We begin by putting together a comprehensive information sheet (Stallholders Info) or policy outlining the festivals’ expectations of all stallholders.This can be distributed as part of the application process and may include:

  • A requirement to use bio-degradable and/or reusable food utensils and containers. Include crew catering, hospitality & sponsors in this.
  • Banning non-recyclable disposables at the event and providing stock on site for offenders to purchase
  • A mandatory requirement for products such as tea/coffee to be organic, locally sourced or Fairtrade
  • Asking them to use organic and free range produce
  • Fine (usually a bond that is withheld) for untidy sites
  • List of local suppliers
  • Commitment to induction meeting to explain OH & S and organic and recyclable disposal methods

It is important to monitor the stallholders whilst they are on site to ensure your policy is being upheld.
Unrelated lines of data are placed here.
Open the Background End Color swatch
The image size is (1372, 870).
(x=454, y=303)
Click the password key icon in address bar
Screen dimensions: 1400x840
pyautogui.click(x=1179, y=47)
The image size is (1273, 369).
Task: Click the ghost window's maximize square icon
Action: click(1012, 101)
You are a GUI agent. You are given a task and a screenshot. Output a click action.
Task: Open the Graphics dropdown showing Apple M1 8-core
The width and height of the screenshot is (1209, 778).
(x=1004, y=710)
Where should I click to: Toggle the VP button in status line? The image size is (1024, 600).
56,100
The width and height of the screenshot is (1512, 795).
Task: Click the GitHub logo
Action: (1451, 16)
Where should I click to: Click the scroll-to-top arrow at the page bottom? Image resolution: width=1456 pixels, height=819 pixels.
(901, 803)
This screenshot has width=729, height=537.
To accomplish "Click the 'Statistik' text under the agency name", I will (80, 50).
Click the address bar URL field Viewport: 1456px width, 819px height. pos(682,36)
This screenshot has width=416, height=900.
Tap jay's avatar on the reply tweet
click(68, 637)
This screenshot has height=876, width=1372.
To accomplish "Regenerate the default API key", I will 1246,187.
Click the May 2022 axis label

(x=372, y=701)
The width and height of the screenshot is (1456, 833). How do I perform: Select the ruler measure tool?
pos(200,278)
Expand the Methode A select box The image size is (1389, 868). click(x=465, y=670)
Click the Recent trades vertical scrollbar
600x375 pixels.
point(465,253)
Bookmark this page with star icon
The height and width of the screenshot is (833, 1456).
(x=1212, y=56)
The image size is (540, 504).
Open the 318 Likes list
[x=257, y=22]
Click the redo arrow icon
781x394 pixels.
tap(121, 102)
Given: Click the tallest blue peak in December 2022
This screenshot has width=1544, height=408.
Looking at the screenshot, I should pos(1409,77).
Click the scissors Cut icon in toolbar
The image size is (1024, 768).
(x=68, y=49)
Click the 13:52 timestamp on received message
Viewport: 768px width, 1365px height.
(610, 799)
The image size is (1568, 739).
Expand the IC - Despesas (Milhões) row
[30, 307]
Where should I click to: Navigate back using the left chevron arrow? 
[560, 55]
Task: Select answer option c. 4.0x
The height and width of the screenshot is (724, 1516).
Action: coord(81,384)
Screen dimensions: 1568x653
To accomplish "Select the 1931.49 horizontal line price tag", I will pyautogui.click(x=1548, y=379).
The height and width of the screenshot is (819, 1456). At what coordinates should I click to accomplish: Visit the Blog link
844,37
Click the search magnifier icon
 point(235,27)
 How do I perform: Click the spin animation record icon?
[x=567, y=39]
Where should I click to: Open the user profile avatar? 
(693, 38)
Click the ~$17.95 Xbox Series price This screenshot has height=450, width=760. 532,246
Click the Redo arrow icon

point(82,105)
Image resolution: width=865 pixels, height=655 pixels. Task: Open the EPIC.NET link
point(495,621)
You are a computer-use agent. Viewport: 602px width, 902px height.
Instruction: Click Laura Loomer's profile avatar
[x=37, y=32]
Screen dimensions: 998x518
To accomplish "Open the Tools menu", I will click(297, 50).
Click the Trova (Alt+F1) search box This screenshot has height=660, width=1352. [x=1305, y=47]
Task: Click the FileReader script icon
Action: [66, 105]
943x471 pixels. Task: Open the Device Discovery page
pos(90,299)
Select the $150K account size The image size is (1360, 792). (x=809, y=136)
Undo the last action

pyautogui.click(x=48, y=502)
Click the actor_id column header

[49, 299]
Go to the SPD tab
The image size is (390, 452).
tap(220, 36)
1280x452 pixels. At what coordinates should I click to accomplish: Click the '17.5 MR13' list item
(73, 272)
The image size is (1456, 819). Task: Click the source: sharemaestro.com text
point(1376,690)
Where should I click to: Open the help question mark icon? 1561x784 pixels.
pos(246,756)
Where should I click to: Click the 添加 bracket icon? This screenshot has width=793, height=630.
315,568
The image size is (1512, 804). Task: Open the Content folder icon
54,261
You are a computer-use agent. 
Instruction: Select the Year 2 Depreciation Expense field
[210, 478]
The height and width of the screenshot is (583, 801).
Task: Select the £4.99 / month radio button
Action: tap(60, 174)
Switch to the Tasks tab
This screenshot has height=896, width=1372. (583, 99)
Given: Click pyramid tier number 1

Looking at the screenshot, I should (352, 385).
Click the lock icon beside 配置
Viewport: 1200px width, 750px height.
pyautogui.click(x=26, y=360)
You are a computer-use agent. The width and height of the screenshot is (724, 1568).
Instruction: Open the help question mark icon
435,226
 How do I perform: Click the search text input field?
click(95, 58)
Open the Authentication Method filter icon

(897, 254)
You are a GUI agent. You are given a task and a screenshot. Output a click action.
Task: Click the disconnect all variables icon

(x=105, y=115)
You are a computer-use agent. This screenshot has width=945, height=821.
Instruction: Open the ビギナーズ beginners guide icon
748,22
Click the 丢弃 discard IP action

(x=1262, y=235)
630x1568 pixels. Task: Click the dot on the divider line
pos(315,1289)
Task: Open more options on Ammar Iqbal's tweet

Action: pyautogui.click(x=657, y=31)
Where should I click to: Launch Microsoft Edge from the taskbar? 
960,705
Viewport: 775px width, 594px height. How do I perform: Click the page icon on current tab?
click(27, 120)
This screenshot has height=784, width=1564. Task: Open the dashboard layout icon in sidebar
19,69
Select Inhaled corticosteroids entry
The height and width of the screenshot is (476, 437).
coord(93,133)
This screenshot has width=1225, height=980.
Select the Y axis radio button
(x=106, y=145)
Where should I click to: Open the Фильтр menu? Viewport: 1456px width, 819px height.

This can either be undertaken in the form of information gathering (packaging audit), a reward system (certificates for the ‘Greenest’ stallholders, fluffers) or punishment (in the form of fines usually).

A local market on site for stallholders to replenish bread, milk, and vegetables-particularly if the event lasts longer than a day or is over a public holiday-is the ideal solution to minimise carbon emission from traders leaving the site or having deliveries made on site. It is also an area that can produce increased revenue.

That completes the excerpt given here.